Labeling Dr. Daly a “hater” of individuals when to my knowledge she never took the first violent action against anybody is unfair. She instead hated these things: dominant-submissive cultural patterns, gender-based social trends, and human suffering (including elective surgery done for gender-role compliance). To label her a “hater” is a misguided reversal of truth born of misunderstanding the philosophical core of Dr. Daly’s work. Much as Catholics generally hate the sin but not the sinner, I surmise that Dr. Daly hated the transgender movement (for its focus on artificial gender roles and related bodily mutilation to fulfill those roles) but not individual trans folk. (And please, I'd say to those who want to disparage Dr. Daly, let’s not quibble about politically correct language; the “p.c.” terminology changes so often in any political movement, who could keep up, and Dr. Daly as Well as Dr. Janice Raymond did most of their writing in this area many years ago.)
Were I to indulge the language of hatred, I could as easily write about seeing, in blogs following Dr. Daly’s death, an unreasoning hatred of Dr. Daly as well as a hatred of woman-born radical feminist women as Beings, of which Dr. Daly was one. This hatred of Dr. Daly, I could opine, is a hypocritical brand of hatred, pretending to be progressive politically, by which others demonize and distort any feminist who clearly opposes gender roles.
Dr. Daly wrote as a philosopher, not as a social scientist and not as a politician. She took extreme positions to make a philosophical point --- mainly because she believed so passionately that gender roles are artificial constructs that distort all relations to the destruction of Life itself as embodied in individuals who ought to be free simply to Be, not woman or man, simply Being.
With the epidemic of gang-raping men who terrorize and impregnate women in a pornified global culture on every continent (you correctly mentioned the Congo as an example, and then there's every American campus), I for one wish we had more attention paid to Dr.

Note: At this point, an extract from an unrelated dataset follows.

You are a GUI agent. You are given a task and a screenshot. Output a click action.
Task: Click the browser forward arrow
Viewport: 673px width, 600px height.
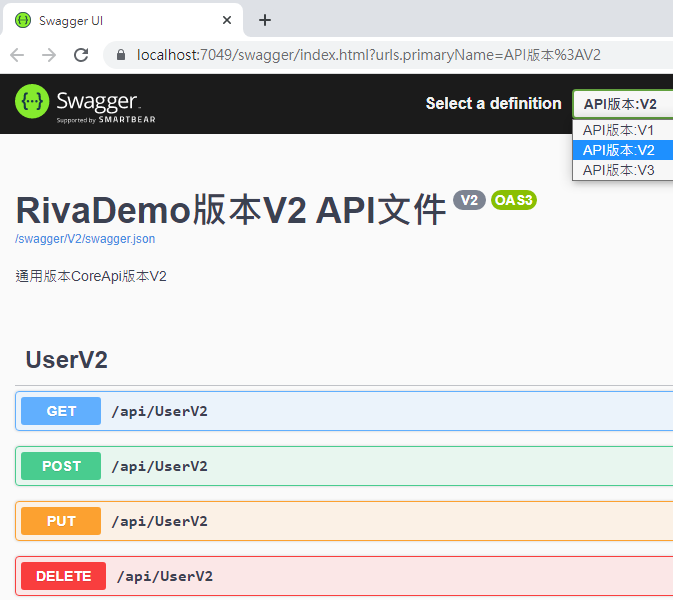(49, 55)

Mary Daly’s philosophy and a little less to the “GLBT” political movement dominated mainly by individuals born as xy-chromosomal males.
Thanks to both of you for coming by and commenting!
Sometimes I become aware that I slip into thinking everyone has had a more intensely radical past, and that we've all just moved on a bit together. Then something happens to make me realize that no -- lots of my friends (especially now) just never went there.
It's difficult because the time of anger for me was a time of deep spiritual sickness. I don't want to go back to that. But I don't want to to be seen as ratifying the way things are, either. I'm still not sure how to deal with this.